Reading: “Only let your conversation be as it becometh the gospel of Christ: that whether I come and see you, or else be absent, I may hear of your affairs, that ye stand fast in one spirit, with one mind striving together for the faith of the gospel.”—Philippians 1:27

June 14, 2014

Daily Devotionals (June 14th): When Duty Trumps Desire

by Aaron Dunlop


One of the characteristics of the last days is a crippling and contagious love for self (2 Timothy 3:2). Many blogs and journal articles have been written in recent years about how the technological revolution has facilitated and advanced the epidemic of narcissism. The abandonment of a self-sacrificing sense of corporate duty that has established nations, built empires, and preserved democracy in two world wars today threatens those same nations and democracy itself.

Unfortunately, an inordinate love for self is a problem that has been in church form many years. In more recent years theological arguments have been developed to defend the proliferation of personal desire, pleasure, and preference in favour of a self-sacrificing love for others (Philippians 2:4-5). When Christians get the idea that religion is a personal pursuit and not also a corporate activity, then they treat church like a buffet dinner and pick and choose what they want out of it. When Christians believe the health, wealth, and prosperity gospel that God’s first wish is my happiness, then they can abandon the fellowship of the saints for their own pleasure and forget the mutual benefit of Christian fellowship.

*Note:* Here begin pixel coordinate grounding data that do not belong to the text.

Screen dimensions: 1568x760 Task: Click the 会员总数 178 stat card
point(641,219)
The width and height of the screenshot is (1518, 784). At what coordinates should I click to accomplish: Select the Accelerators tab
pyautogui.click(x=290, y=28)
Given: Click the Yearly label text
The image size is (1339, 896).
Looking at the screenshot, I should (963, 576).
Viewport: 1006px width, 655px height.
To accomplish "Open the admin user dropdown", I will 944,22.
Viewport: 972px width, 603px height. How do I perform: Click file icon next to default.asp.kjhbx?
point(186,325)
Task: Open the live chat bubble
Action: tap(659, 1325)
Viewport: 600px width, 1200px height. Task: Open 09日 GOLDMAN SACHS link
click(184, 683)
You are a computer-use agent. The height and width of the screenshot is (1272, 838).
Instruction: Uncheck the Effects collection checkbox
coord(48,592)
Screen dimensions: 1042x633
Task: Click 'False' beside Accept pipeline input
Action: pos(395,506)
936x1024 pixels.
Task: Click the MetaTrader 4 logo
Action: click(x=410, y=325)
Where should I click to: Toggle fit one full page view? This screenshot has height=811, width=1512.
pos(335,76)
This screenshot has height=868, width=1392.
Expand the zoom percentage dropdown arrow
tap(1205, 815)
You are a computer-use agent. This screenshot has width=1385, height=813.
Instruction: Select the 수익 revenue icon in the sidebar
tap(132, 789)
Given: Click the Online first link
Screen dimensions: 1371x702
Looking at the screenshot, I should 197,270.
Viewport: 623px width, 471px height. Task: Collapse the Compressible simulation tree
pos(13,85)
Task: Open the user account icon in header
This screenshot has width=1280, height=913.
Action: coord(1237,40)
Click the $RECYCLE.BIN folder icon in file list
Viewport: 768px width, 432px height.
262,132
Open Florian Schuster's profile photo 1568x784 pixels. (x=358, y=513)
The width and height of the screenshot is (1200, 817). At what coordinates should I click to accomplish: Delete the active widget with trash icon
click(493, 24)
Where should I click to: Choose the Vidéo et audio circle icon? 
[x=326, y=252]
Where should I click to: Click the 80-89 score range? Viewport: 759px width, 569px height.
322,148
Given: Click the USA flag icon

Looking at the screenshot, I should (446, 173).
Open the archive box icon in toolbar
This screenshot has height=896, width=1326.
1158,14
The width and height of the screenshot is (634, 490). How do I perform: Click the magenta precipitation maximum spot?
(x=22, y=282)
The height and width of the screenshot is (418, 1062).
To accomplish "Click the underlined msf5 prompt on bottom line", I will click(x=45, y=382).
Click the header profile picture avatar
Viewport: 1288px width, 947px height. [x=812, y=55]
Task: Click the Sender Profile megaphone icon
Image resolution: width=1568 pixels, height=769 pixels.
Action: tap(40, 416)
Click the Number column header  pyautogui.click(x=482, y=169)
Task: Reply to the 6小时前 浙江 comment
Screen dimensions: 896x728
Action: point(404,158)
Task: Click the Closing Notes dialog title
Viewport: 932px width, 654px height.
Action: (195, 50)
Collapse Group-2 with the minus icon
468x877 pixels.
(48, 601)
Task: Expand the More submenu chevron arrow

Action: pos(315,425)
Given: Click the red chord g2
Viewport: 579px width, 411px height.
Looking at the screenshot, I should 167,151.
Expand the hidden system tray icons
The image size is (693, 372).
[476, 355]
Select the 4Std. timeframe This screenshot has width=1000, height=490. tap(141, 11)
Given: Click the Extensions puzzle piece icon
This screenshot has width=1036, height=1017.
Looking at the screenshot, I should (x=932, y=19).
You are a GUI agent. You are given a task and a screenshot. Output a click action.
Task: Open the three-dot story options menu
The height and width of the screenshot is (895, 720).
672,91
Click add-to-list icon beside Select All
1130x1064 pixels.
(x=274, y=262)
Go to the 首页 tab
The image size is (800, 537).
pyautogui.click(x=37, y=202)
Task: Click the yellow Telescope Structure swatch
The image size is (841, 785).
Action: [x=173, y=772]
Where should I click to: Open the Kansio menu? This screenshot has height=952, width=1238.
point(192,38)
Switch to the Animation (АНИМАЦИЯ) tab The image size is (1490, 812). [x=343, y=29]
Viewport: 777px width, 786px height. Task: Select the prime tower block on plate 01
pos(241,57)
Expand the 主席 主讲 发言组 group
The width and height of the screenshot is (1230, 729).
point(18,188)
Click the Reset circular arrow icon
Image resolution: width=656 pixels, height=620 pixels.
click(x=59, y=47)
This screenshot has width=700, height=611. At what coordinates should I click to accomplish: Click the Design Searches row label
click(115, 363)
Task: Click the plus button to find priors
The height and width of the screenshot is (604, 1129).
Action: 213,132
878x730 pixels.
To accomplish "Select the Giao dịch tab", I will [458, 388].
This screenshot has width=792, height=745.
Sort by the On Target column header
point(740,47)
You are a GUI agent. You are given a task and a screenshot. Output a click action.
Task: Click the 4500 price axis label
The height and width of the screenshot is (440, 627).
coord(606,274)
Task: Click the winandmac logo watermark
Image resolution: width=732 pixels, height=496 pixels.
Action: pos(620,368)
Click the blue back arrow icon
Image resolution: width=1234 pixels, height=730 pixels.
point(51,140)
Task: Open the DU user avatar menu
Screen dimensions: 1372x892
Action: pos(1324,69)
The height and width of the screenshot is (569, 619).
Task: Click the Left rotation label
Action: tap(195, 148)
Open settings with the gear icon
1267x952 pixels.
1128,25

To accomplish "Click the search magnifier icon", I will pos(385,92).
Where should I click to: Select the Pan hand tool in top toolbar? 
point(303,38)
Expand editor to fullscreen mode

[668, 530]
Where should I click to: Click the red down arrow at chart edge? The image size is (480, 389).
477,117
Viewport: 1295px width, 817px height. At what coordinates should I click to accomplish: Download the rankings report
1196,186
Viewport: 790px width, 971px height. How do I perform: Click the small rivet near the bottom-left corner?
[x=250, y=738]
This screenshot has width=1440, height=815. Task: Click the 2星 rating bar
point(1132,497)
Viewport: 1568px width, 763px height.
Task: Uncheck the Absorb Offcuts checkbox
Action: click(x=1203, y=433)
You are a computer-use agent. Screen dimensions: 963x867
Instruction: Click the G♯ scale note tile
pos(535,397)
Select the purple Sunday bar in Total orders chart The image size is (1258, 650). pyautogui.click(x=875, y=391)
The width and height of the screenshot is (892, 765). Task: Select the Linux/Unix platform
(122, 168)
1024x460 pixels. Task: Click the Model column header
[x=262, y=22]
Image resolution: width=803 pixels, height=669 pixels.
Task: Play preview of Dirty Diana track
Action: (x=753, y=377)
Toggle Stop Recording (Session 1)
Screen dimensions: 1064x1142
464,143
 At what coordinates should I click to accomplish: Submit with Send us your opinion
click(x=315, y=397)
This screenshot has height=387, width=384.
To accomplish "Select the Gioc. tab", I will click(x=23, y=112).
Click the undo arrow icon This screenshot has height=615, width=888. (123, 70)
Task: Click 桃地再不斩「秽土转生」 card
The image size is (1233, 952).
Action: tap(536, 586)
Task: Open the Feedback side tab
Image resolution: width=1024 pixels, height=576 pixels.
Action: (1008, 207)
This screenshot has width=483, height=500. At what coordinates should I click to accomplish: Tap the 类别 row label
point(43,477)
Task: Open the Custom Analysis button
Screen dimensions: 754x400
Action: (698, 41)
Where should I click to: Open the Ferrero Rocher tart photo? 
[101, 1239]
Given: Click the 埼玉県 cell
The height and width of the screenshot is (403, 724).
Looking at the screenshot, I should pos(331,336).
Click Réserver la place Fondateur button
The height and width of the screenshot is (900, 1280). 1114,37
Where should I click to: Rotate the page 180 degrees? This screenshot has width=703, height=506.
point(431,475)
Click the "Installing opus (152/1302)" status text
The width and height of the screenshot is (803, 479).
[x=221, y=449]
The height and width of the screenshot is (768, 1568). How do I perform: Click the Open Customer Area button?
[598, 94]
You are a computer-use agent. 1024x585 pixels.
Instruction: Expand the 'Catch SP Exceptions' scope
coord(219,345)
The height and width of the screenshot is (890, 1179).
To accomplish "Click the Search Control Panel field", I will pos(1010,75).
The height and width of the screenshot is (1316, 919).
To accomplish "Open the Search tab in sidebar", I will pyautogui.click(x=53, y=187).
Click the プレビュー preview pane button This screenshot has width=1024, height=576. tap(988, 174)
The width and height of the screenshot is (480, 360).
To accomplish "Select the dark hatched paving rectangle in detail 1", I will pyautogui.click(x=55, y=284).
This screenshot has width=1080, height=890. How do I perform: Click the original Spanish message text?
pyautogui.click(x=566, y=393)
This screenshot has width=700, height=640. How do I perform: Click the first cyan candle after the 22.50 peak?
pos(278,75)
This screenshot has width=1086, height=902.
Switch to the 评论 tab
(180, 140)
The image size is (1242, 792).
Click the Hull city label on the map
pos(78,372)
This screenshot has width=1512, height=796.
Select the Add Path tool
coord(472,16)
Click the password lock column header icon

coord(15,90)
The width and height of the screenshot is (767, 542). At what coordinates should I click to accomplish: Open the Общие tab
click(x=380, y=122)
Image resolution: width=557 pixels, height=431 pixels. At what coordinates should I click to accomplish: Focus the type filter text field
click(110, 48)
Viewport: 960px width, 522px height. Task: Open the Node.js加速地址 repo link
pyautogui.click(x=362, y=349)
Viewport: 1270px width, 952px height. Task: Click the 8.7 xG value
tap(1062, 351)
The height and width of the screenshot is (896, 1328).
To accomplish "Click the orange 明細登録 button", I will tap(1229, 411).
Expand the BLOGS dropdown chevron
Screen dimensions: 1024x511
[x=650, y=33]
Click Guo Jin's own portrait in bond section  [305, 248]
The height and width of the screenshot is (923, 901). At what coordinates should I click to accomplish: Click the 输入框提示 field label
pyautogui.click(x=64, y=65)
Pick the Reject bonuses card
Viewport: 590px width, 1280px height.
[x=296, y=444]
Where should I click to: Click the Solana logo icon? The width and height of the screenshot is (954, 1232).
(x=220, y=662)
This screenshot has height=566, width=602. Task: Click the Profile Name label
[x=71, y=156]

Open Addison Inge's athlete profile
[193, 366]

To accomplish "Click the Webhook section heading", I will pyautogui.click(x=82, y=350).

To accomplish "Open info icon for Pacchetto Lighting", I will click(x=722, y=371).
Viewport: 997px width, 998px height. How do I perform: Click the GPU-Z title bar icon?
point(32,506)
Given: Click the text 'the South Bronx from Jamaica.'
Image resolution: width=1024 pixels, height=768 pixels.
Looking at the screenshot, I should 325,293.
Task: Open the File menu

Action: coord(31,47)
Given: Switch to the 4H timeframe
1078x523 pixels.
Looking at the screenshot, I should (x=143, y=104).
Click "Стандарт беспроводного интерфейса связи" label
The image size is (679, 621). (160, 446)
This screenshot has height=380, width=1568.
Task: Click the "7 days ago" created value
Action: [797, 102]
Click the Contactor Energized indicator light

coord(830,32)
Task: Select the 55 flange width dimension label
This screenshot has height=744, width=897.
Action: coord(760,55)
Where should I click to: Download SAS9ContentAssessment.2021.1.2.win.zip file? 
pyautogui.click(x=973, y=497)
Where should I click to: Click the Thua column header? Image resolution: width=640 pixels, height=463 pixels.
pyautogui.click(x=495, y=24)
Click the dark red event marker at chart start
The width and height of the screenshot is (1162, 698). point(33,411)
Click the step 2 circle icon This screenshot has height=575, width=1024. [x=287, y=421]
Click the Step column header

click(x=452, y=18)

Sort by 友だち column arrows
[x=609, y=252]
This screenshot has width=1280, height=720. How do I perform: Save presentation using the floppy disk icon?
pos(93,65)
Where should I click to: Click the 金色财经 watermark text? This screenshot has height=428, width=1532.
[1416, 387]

The fact is, the saints need you as much as you need the saints (Hebrews 10:25), and Paul knew this. It was this burning sense of duty to the church that took the joy out of death for Paul. He welcomed the prospect of meeting death at the hands of the Roman justice system because he would be with Christ. But the joy of departing was removed when he realised the great need of the church on earth. His duty to the church trumped his personal—and holy—desire to be with his Saviour.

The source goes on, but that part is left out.